Publication year - 2009
Publication title -
alzheimer's and dementia
Language(s) - English
Resource type - Journals
SCImago Journal Rank - 6.713
H-Index - 118
eISSN - 1552-5279
pISSN - 1552-5260
DOI - 10.1016/j.jalz.2009.04.364
Subject(s) - clinical trial , cognition , placebo , dementia , neuropsychology , clinical global impression , psychology , physical medicine and rehabilitation , medicine , psychiatry , disease , pathology , alternative medicine
Background: Lack of cognitive impairment progressivity is likely a key reason for confirmatory trial failure (trials > 6-months) where the placebo arm did not cognitively deteriorate at the study end (phenserine, tramiprosate, MEM103). Three important abuses of NINCDS-ADRDA criteria have been observed during the source data verification process: absence of neuropsychological tests which confirm dementia, absence of neuroimaging to rule out other possible causes, lack of progressivity of cognitive impairment prior to baseline.

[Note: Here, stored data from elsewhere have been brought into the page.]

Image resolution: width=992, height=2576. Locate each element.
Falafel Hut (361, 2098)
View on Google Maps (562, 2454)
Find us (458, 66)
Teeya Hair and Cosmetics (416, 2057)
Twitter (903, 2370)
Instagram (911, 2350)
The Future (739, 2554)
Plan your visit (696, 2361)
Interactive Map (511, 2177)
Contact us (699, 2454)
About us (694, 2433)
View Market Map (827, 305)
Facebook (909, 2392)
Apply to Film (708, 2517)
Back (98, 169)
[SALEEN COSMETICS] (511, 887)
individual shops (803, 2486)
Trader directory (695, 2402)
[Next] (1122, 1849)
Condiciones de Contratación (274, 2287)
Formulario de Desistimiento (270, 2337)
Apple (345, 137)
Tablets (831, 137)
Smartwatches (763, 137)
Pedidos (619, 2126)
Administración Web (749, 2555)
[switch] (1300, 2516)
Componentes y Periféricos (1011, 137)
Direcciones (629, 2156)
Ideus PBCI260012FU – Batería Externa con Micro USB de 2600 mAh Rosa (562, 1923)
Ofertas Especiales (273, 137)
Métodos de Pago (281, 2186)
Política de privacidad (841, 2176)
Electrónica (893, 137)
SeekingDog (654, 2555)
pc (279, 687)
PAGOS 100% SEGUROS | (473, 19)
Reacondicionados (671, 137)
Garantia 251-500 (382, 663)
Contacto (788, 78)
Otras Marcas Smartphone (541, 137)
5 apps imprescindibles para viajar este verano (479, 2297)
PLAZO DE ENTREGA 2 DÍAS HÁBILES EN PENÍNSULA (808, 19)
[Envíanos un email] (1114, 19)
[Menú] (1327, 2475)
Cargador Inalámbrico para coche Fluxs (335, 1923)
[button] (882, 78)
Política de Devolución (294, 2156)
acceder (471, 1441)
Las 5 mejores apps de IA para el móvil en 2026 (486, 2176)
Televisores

Such pseudo-placebo effect has been observed in rosiglitazone clinical trials, where 40% of patients did not have evidence of a progressive course prior to baseline. Additional effort should be made to rule out patients with MCI or dementia with argyrophylic grains where cognitive deterioration is very slow and the difference will be difficult to capture in short trials (6-12 months duration). Described here is a potential screening tool that could confirm progressivity for subject inclusion in clinical trials. Methods: 1) Literature search for studies requiring evidence of progression as an inclusion criterion. 2) Design of the Structured Clinical Impression of Progressivity (SCIP) scale that captures evidence of progressivity with a weighted scoring scheme for each domain and total cut-off score. There are three domains: Diagnosis (how many years ago the AD diagnosis was made), Longitudinal Data (cognitive, functional, global scales), Caregiver (global impression of 6-month change in cognitive and functional activities). Results: There appears to be only one confirmatory protocol that specifically requested evidence of cognitive deterioration prior to baseline as an inclusion criterion. This protocol successfully avoided pseudo-placebo effect in both primary (ADAS-Cog) and secondary (DAD) outcome measures after 6 months of drug exposure. Conclusions: We are convinced that lack of progressivity of cognitive impairment is a critical factor in failed AD clinical trials and we describe the development of a screening tool that would enable sites to exclude subjects who don’t have confirmation of progressivity.